A paz de Deus é a alegria do discípulo
Nesta data, nós comemoramos o dia em que a Canção Nova foi consagrada a Virgem de Fátima no altar do mundo. Também quero consagrar o seu coração, a sua família e tudo aquilo que, hoje, você oferece a nosso Senhor. O Evangelho de João vai nos mostrar algo muito importante para cada um de nós:
Deixo-vos a paz, dou-vos a minha paz, não a dou como o mundo a dá. Não se perturbe o vosso coração, nem se atemorize. Ouvistes que eu vos disse, vou e volto a vós. Se me amardes, certamente há vez de alegrar-vos que vou para junto do Pai, porque o Pai é maior do que eu. (João 14, 27-31)

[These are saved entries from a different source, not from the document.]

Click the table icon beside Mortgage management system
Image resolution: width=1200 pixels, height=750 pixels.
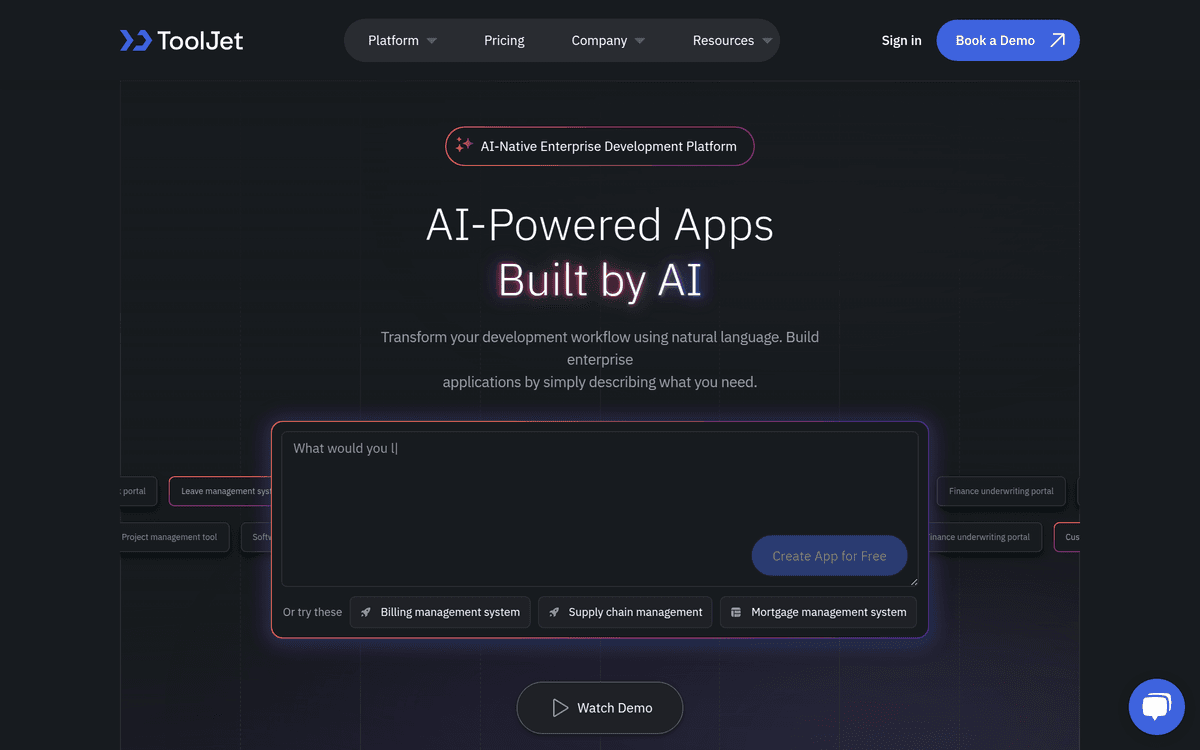[736, 612]

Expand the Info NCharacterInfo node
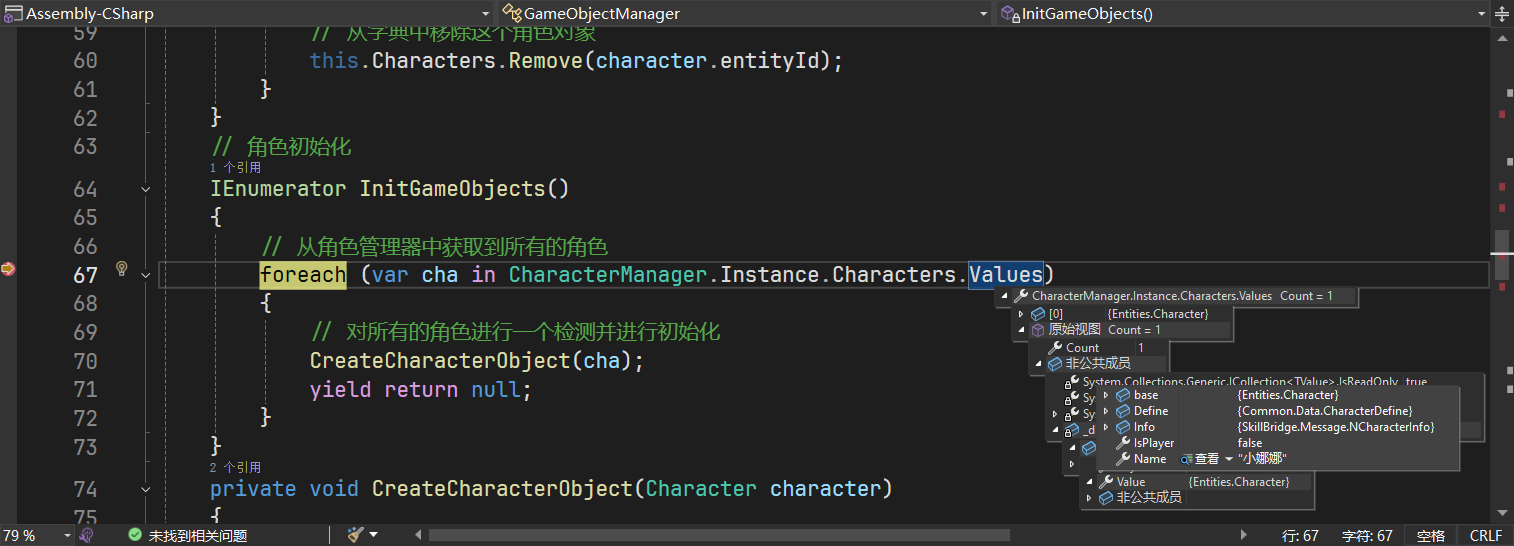pyautogui.click(x=1106, y=427)
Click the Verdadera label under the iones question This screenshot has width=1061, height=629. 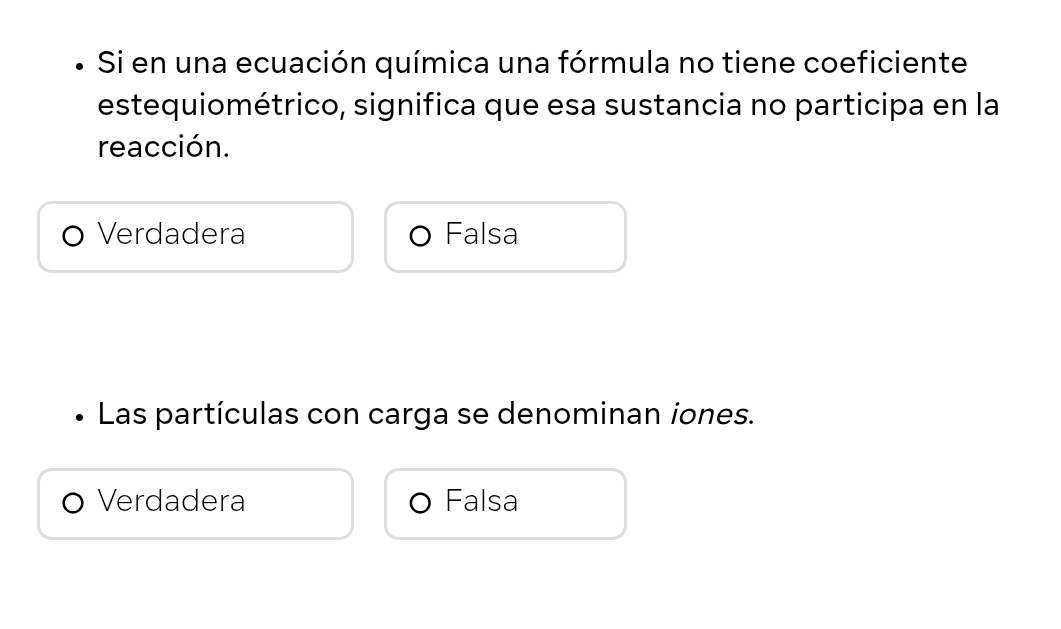[x=171, y=501]
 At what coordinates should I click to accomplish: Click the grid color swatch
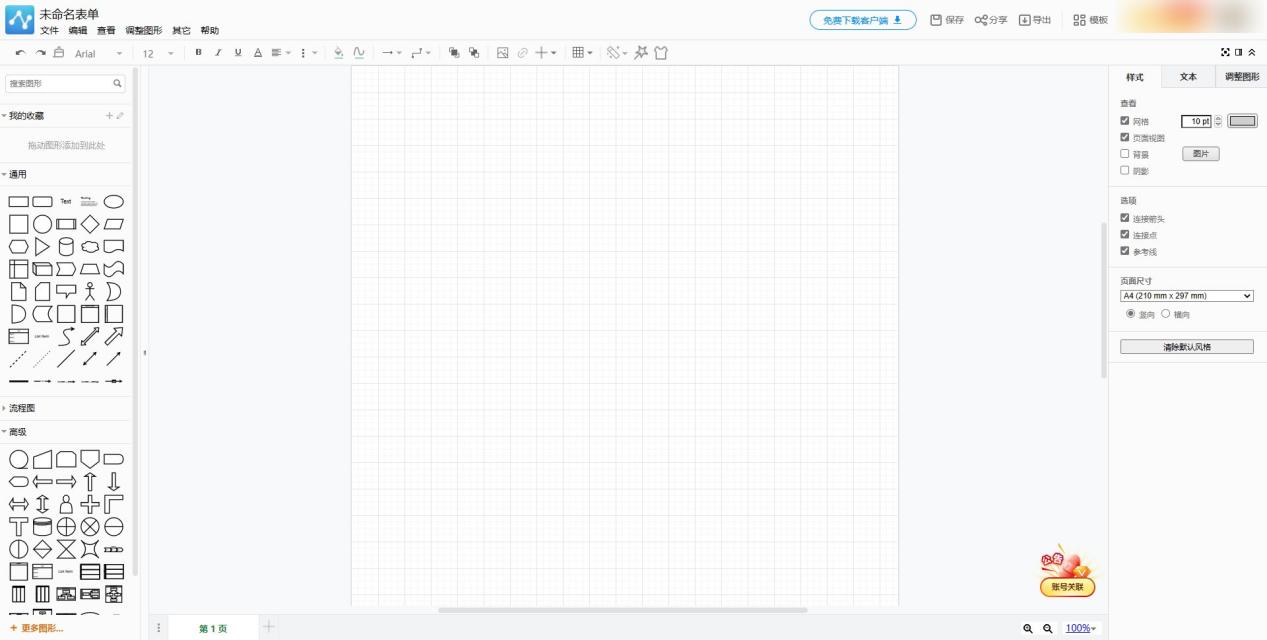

Amados irmãos e irmãs, quando Jesus diz “dou-vos a minha paz”, Ele não fala de uma paz superficial como a do mundo, a qual não gera confiança, não gera mudança nem conversão.
A paz de Deus que excede todo o entendimento
A paz que vem de Deus nos dá toda a segurança. A paz do mundo, geralmente, significa ausência de conflitos, segurança material ou tranquilidade exterior, mas é frágil e passageira. Por isso a paz de Cristo é diferente. Ela nasce da comunhão do discípulo com Deus, ou seja, é a paz que permanece em meio às dificuldades, às tribulações e a todo sofrimento.
O descanso em Deus
A paz do mundo não nos dá estabilidade, mas a paz que vem de Deus nos dá estabilidade perante os conflitos, perante as adversidades e perseguições, ela nos dá forças para continuar na vontade de Deus. Santo Agostinho nos lembra o seguinte: o nosso coração está inquieto enquanto não repousa em Deus.

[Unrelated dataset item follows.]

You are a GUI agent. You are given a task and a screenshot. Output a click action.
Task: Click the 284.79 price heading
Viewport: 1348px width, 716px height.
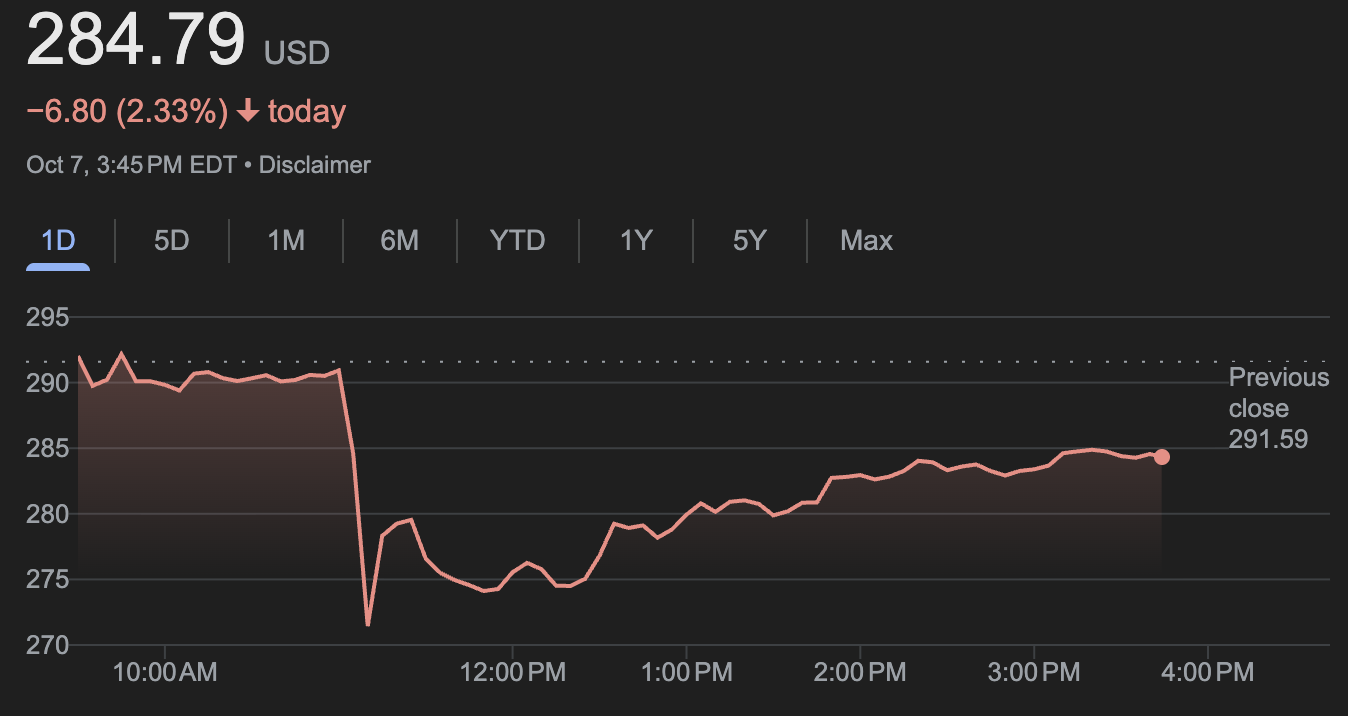136,41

A verdadeira paz é fruto de um coração que se abandonou à vontade do Pai. Por isso, meus irmãos e minhas irmãs, quero trazer algo importante para vocês. Diante de dificuldades e tribulações, a paz de Deus é a sua segurança, porque não é a paz que vem do mundo, mas a que vem do Pai.
Que Deus nos abençoe e que Ele dê e continue dando a nós a sua paz. Em nome do Pai, do Filho e do Espírito Santo. Amém!